**YOUR TASK**:
Down to the last word, output the records below, skipping any images.

**ENTRIES PROVIDED**:
————
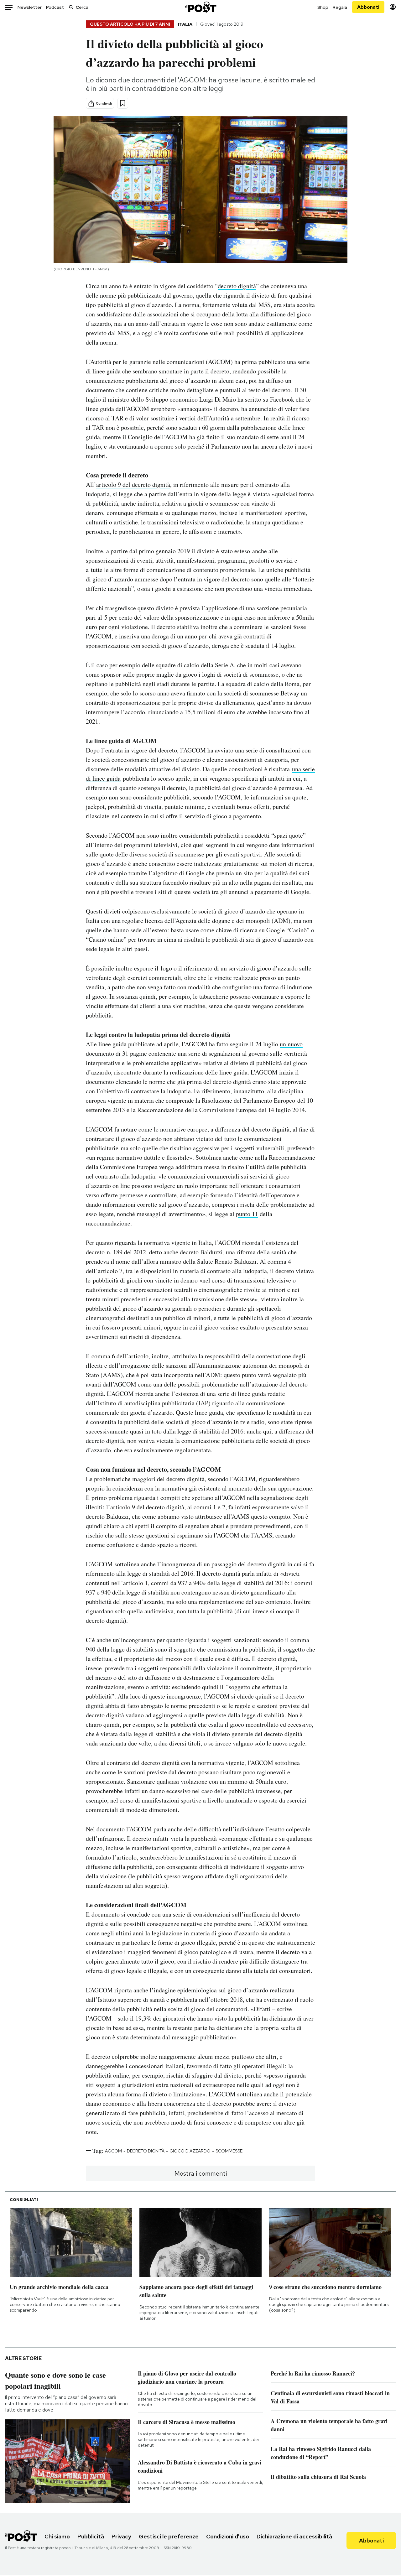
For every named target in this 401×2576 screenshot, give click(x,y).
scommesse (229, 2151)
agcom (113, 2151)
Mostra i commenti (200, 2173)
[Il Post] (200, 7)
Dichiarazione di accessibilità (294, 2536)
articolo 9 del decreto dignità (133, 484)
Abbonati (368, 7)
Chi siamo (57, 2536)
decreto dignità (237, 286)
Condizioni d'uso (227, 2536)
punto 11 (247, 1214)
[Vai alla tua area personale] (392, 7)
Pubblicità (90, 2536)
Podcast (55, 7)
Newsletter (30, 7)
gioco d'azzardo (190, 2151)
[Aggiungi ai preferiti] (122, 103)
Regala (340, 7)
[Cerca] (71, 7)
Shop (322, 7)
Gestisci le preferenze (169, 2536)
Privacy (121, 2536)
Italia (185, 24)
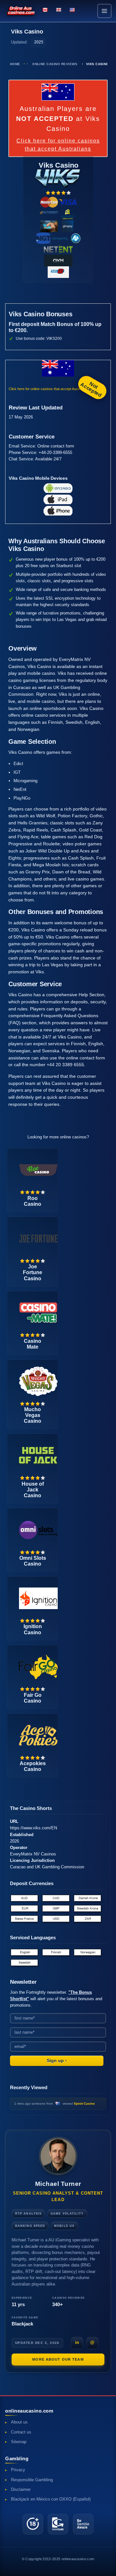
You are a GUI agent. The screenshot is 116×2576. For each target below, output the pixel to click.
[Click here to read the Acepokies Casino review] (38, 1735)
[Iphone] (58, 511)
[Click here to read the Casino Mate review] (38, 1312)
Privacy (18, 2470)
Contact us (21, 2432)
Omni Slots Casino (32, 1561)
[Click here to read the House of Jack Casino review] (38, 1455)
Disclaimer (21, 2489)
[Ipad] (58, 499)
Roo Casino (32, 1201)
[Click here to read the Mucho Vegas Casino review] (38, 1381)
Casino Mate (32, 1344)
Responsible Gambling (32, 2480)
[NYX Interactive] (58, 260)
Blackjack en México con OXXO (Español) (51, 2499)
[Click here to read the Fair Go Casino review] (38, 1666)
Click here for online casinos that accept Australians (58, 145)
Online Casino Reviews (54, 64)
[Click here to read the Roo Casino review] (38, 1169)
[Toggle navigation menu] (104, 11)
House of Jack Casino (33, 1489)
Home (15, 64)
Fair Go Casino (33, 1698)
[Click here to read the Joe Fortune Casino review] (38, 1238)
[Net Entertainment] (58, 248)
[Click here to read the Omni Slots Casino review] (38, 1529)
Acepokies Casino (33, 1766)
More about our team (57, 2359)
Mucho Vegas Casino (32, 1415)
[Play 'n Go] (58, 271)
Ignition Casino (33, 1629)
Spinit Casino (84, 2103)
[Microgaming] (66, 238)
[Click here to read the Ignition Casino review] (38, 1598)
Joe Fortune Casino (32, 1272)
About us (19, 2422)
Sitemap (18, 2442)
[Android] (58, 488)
————
**WRITTEN ANSWER**:
For every named target in this 401×2576 screenshot, give click(x,y).
scommesse (229, 2151)
agcom (113, 2151)
Mostra i commenti (200, 2173)
[Il Post] (200, 7)
Dichiarazione di accessibilità (294, 2536)
articolo 9 del decreto dignità (133, 484)
Abbonati (368, 7)
Chi siamo (57, 2536)
decreto dignità (237, 286)
Condizioni d'uso (227, 2536)
punto 11 (247, 1214)
[Vai alla tua area personale] (392, 7)
Pubblicità (90, 2536)
Podcast (55, 7)
Newsletter (30, 7)
gioco d'azzardo (190, 2151)
[Aggiungi ai preferiti] (122, 103)
Regala (340, 7)
[Cerca] (71, 7)
Shop (322, 7)
Gestisci le preferenze (169, 2536)
Privacy (121, 2536)
Italia (185, 24)
You are a GUI agent. The screenshot is 116×2576. For each target below, output the pixel to click.
[Click here to read the Acepokies Casino review] (38, 1735)
[Iphone] (58, 511)
[Click here to read the Casino Mate review] (38, 1312)
Privacy (18, 2470)
Contact us (21, 2432)
Omni Slots Casino (32, 1561)
[Click here to read the House of Jack Casino review] (38, 1455)
Disclaimer (21, 2489)
[Ipad] (58, 499)
Roo Casino (32, 1201)
[Click here to read the Mucho Vegas Casino review] (38, 1381)
Casino Mate (32, 1344)
Responsible Gambling (32, 2480)
[NYX Interactive] (58, 260)
Blackjack en México con OXXO (Español) (51, 2499)
[Click here to read the Fair Go Casino review] (38, 1666)
Click here for online casinos that accept Australians (58, 145)
Online Casino Reviews (54, 64)
[Click here to read the Roo Casino review] (38, 1169)
[Toggle navigation menu] (104, 11)
House of Jack Casino (33, 1489)
Home (15, 64)
Fair Go Casino (33, 1698)
[Click here to read the Joe Fortune Casino review] (38, 1238)
[Net Entertainment] (58, 248)
[Click here to read the Omni Slots Casino review] (38, 1529)
Acepokies Casino (33, 1766)
More about our team (57, 2359)
Mucho Vegas Casino (32, 1415)
[Play 'n Go] (58, 271)
Ignition Casino (33, 1629)
Spinit Casino (84, 2103)
[Microgaming] (66, 238)
[Click here to read the Ignition Casino review] (38, 1598)
Joe Fortune Casino (32, 1272)
About us (19, 2422)
Sitemap (18, 2442)
[Android] (58, 488)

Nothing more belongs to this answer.